U.S. lags on aid in Mexico’s drug battle

William Booth Washington Post

MEXICO CITY – The United States has spent a fraction of the money pledged – just $24 million of $1.3 billion appropriated – to help Mexico in its bloody three-year-old battle against the drug cartels that have turned parts of country into a war zone and left 15,000 dead, according to a U.S. government report issued Thursday.

The Merida Initiative, signed by President George W. Bush and Mexican leader Felipe Calderon in 2007, promises helicopters, night-vision goggles and drug-sniffing dogs, as well as a more robust crime-fighting partnership between the U.S. and Mexico. So far the U.S. has delivered 2 percent of the equipment and support promised, according to the report by the Government Accountability Office.

The perception of a slow flow of aid has rankled some in the Calderon government and fueled criticism here that the U.S., which spends billions consuming illegal drugs, is fiddling while 50,000 Mexican soldiers and police are fighting in the streets to confront powerful criminal organizations.

The Merida Initiative did not lay out a specific timeline for delivering the U.S. assistance, but the report made clear that the pace of spending was lagging.

But the new U.S. ambassador to Mexico, Carlos Pascual, countered that the GAO report creates a “misimpression.” He said that the U.S. has actually spent $222 million but that “due to the idiosyncrasies of federal reporting and contracting,” many up-and-running programs have not yet shown up on the books as money “spent.”
..........
* _Task to carry out_: Revise the part of the article on U.S. aid to Mexico that opens with the words containing "The Merida Initiative, signed" and closes with "spending was lagging.", putting "drug-detecting dogs" in place of "drug-sniffing dogs".

* _Source excerpt_:
..........
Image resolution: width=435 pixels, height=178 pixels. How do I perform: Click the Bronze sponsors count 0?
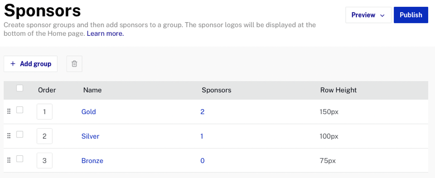click(203, 161)
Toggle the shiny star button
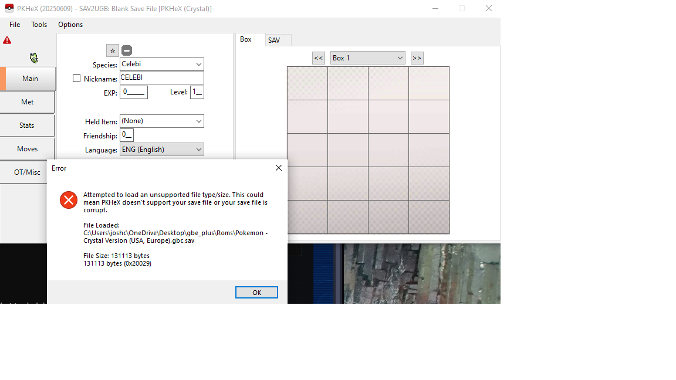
..........
* _Result of this task_:
The Merida Initiative, signed by President George W. Bush and Mexican leader Felipe Calderon in 2007, promises helicopters, night-vision goggles and drug-detecting dogs, as well as a more robust crime-fighting partnership between the U.S. and Mexico. So far the U.S. has delivered 2 percent of the equipment and support promised, according to the report by the Government Accountability Office.

The perception of a slow flow of aid has rankled some in the Calderon government and fueled criticism here that the U.S., which spends billions consuming illegal drugs, is fiddling while 50,000 Mexican soldiers and police are fighting in the streets to confront powerful criminal organizations.

The Merida Initiative did not lay out a specific timeline for delivering the U.S. assistance, but the report made clear that the pace of spending was lagging.